Symbol of Como visible from afar, the castle stands on the eastern slopes of the Como hill ridge and was part of a medieval fortification system that from the Baradello hill, descended into the current Camerlata to climb the opposite Monte Goi (also known as Monte Goj). Built in the 12th century by order of Frederick Barbarossa, on remains of pre-existing Roman and Lombard buildings, it features a well-preserved tower (visitable), remains of walls and perimeter buildings, and traces of a wall that encircled the entire slope of the Baradello hill down to Camerlata. Demolished with its walls in 1526 by the Spanish, except for the tower, which in the medieval era was the prison of Napoleone della Torre.

==== Northern Frontier ====

Monte Sasso in Cavallasca and Monte Olimpino, in the western area of the park (municipality of San Fermo d.

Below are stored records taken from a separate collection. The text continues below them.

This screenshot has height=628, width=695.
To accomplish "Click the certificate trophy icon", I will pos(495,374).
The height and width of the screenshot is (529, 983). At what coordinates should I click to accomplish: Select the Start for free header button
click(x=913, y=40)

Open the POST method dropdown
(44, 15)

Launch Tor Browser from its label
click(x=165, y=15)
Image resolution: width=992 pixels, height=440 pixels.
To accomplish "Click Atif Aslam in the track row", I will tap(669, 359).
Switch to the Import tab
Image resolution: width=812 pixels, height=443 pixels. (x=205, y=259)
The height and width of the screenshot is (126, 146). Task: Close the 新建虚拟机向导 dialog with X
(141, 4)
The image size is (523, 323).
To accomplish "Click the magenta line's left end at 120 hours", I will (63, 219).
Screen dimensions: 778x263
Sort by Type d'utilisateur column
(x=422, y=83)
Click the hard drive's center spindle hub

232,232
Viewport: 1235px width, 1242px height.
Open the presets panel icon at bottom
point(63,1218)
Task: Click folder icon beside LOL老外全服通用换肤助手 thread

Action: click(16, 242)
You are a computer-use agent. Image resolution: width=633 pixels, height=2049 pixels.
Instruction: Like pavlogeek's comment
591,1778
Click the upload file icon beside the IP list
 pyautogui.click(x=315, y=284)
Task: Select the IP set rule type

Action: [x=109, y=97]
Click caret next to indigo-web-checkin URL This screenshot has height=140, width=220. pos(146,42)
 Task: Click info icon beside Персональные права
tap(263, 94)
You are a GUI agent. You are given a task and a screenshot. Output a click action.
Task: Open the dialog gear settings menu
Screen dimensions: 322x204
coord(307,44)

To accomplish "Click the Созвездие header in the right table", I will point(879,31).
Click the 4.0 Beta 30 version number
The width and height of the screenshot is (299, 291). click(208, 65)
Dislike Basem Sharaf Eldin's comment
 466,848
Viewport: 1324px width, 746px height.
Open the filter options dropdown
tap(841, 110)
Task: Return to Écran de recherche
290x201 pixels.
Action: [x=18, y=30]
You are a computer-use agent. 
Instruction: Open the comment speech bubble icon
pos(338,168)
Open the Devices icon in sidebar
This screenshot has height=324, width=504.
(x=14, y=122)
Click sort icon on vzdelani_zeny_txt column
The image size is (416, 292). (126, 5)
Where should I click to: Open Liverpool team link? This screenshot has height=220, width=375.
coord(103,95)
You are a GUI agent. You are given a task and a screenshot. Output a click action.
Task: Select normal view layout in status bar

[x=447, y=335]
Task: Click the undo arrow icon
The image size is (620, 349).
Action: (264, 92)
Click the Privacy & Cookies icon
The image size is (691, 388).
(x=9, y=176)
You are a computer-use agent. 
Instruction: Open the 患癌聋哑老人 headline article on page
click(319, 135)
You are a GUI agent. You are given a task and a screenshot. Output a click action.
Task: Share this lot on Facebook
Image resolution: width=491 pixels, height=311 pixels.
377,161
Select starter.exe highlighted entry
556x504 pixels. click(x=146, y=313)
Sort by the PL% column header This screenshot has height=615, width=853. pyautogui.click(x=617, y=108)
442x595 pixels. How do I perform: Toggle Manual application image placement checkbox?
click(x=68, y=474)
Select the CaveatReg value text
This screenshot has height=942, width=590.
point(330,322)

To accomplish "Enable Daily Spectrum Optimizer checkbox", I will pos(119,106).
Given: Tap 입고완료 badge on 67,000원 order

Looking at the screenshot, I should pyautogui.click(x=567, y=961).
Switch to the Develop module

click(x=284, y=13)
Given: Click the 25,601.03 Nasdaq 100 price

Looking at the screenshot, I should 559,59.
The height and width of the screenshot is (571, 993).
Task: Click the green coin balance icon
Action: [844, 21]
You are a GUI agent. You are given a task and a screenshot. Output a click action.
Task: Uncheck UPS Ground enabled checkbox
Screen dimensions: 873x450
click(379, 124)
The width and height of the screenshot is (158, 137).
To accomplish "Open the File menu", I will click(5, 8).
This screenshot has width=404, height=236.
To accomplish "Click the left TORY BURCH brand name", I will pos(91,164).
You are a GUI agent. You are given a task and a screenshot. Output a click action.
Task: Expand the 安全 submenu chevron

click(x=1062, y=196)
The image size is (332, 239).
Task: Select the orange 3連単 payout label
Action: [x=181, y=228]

B.) feature numerous defensive military works built between 1917 and 1918 by order of General Luigi Cadorna, who wanted to fortify the entire Italian-Swiss border in fear of a German invasion through Switzerland; trenches, underground galleries, casemate positions with the Monte Sasso fort standing out, are still in good condition and connected by an efficient military road.

==== Scala del Paradiso ====
Built in the early 1900s, it consists of around 900 steps and was intended to facilitate patrols of the Italian-Swiss border by the Royal Finance Guard: it descends from Monte Sasso in Cavallasca to Chiasso. Instead, it facilitated smuggling, which immediately made use of the structure. It is a distinctive testimony of the smuggling era, now disappeared but still very much alive in the historical memory of the Comasco area.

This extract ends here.